Urbanites hunting for homegrown produce amidst worsening food safety in Vietnam
Le Thai Anh, a resident in Hoang Mai District, Hanoi, buys clean food at an agro-produce shop in Hanoi.
Phuong, a resident in District 12, Ho Chi Minh City, said all ingredients used for cooking in her family are transported directly from their hometown in Quang Ngai, a province in central Vietnam.
Her husband Tuyen said his family has been worried by ongoing news about chemical-fed cattle and chemical-sprayed greens sold in the market, so they have switched entirely to self-sourcing their daily food.
Every month, Tuyen would buy in bulk around 20kg of meat, 20kg of fish, and 100kg of rice from Quang Ngai, and get them boxed and transported to their home for use for a whole month.
The husband said he would buy seafood right from the fishing boats as soon as they come ashore, while the meat is taken from his brother’s slaughterhouse.
“We only resort to buying vegetables from the supermarket because they can’t be transported over such a long distance without getting damaged,” Tuyen added.
His family is not an exceptional case, as more and more Saigonese are finding ways to have clean food.
P.V.K., a resident in District 2, Ho Chi Minh City, said he goes to the Eastern Coach Station every month to receive packages of goods sent by his relatives and keep them in the fridge to feed his family.
Some well-off families in Hanoi even take it a step further, buying goods from the mountainous areas, which cost a lot more than the market price, for their daily consumption.
When there is a food shortage, they even travel hundreds of kilometers to buy clean food directly from local farms.
Though it was already late at night, Tran Thuy Van, who lives in Thanh Xuan District, Hanoi, still traveled with his mother for 10km to buy ‘hometown’ farm produce from a friend’s shop.
Van said her family spends around VND1.5 million (US$67) per month on vegetables alone.

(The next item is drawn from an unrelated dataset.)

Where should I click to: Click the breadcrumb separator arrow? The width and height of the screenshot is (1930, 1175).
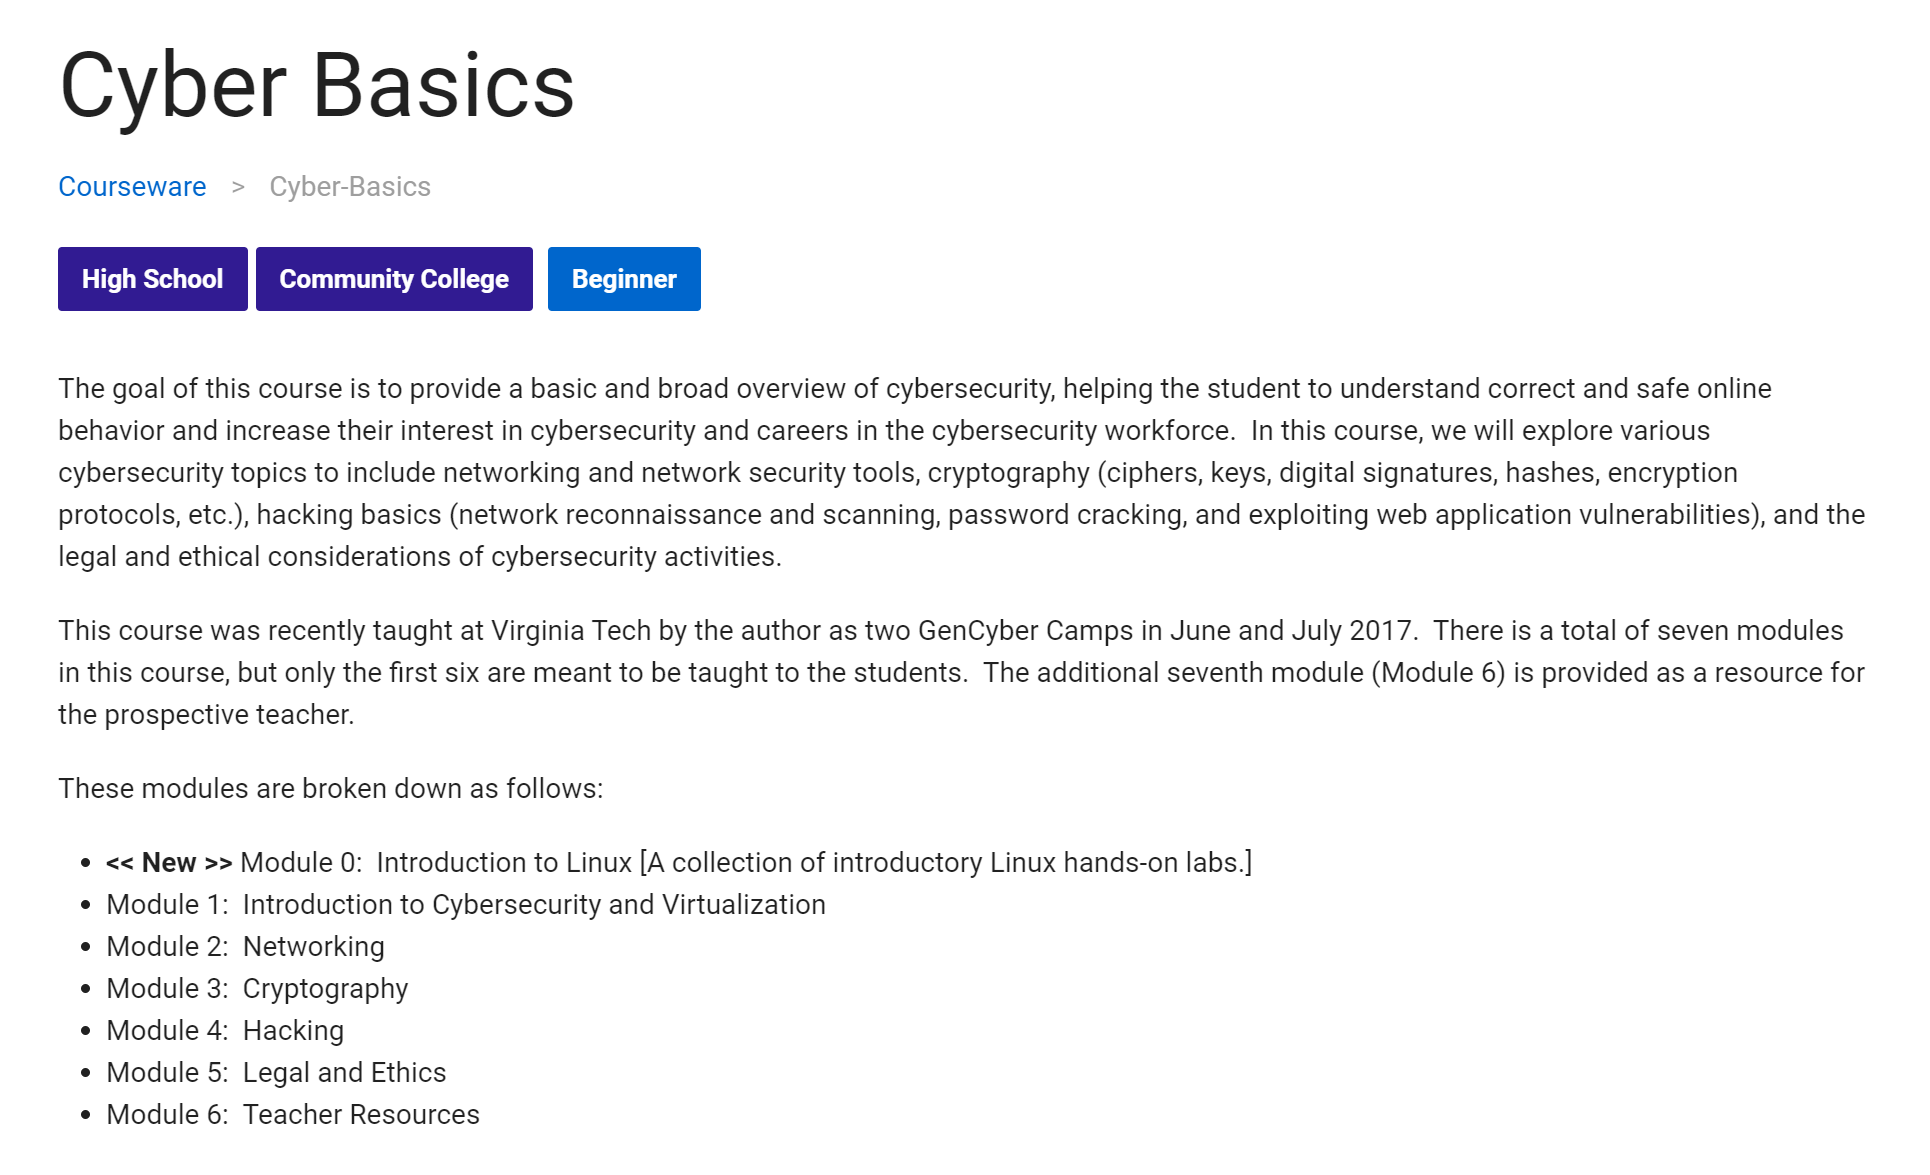(238, 187)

“When I was pregnant with our second child, I got food poisoning after eating stir-fried bean sprouts. From that day on, I have never touched vegetables bought from the market again,” Van explained.
Le Thai Anh, who was shopping at a clean produce store in the capital city, said, “I don’t trust supermarkets as much as shops owned by someone I know. When I shop here, it’s not just about buying clean food but it’s also about showing my kids what it is. My family loves these products.”

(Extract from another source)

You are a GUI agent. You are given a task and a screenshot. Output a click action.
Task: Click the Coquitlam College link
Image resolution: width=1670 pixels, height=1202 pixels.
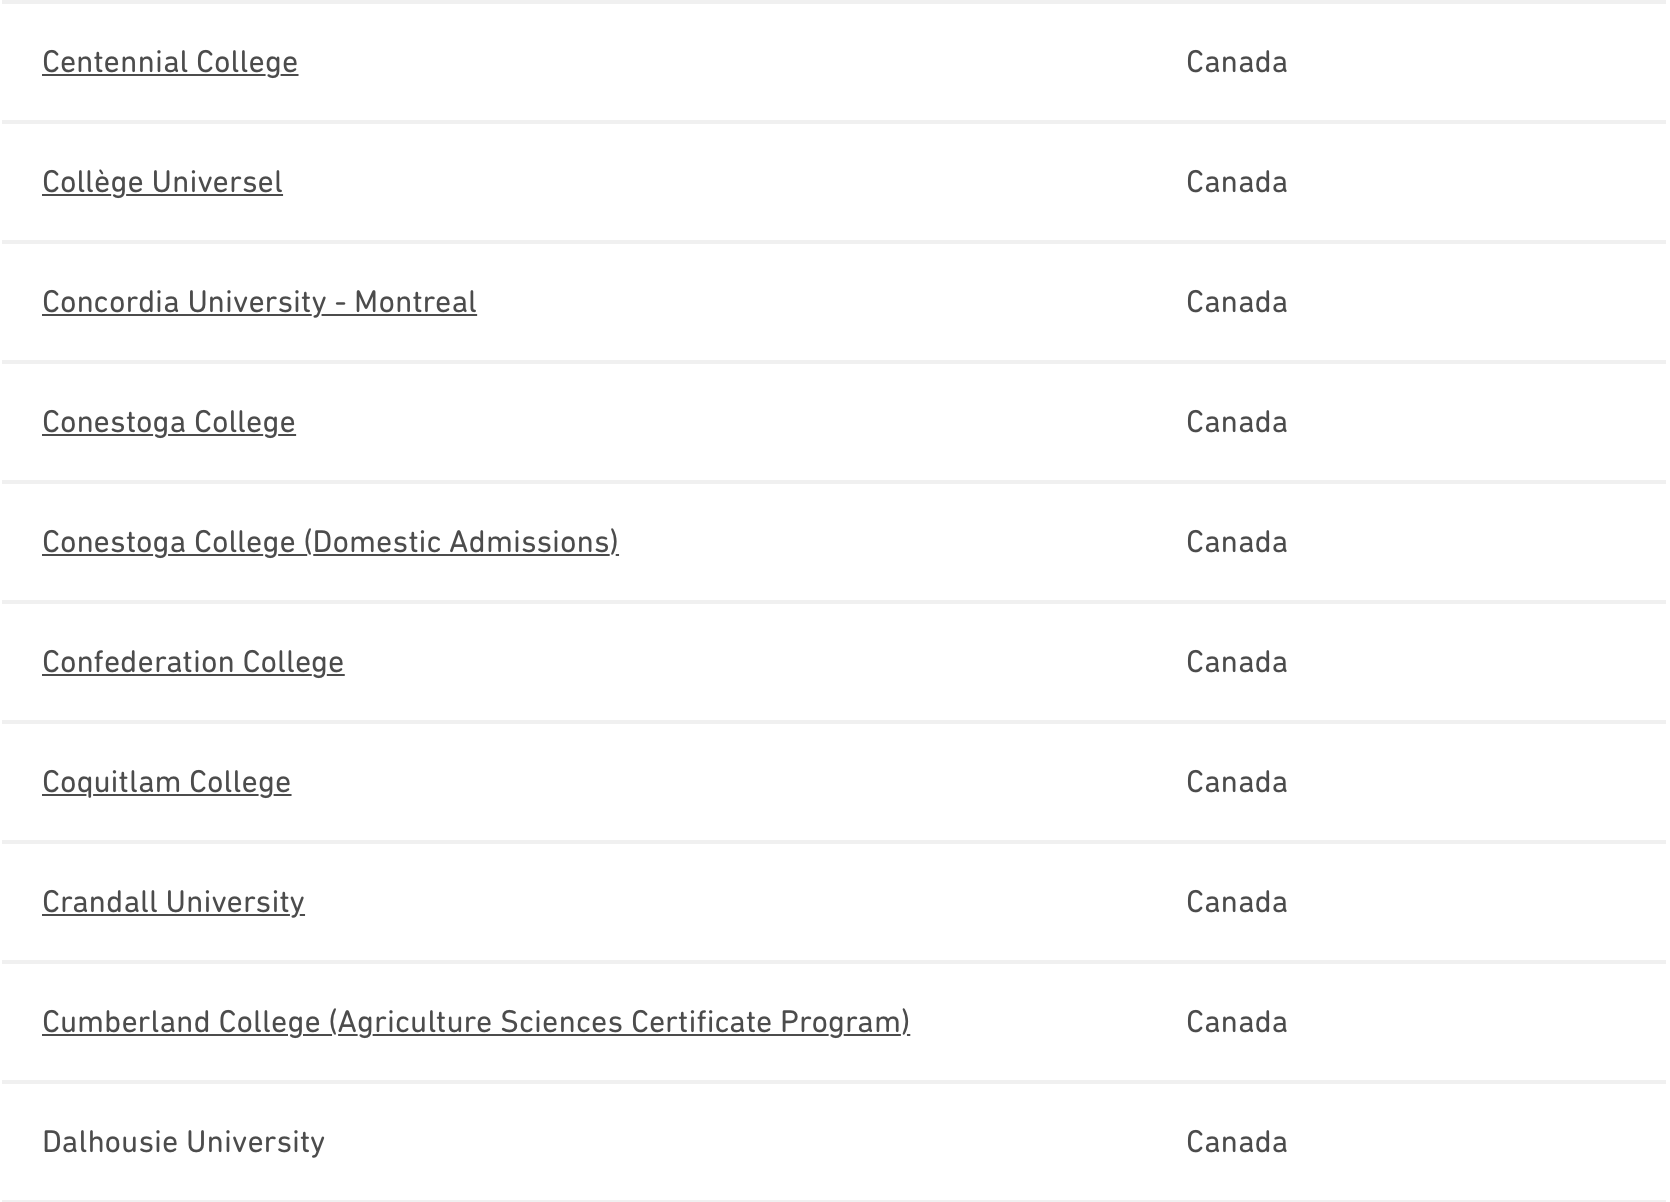tap(166, 782)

Dinh Hien, a reputable shop owner who sells clean food in Hanoi, said initially she only provided food for her relatives and acquaintances, but the business thrived a year later.
Hien’s shop now opens 12 hours a day and still struggles to satisfy the growing demand.
Thanh Tung, a resident in Cau Giay District in the capital city, said some of his colleagues had begun creating Facebook groups to exchange and share homegrown goods with each other.
Eating clean food has become a habit in many families, making them reluctant to go back to the market, Tung said.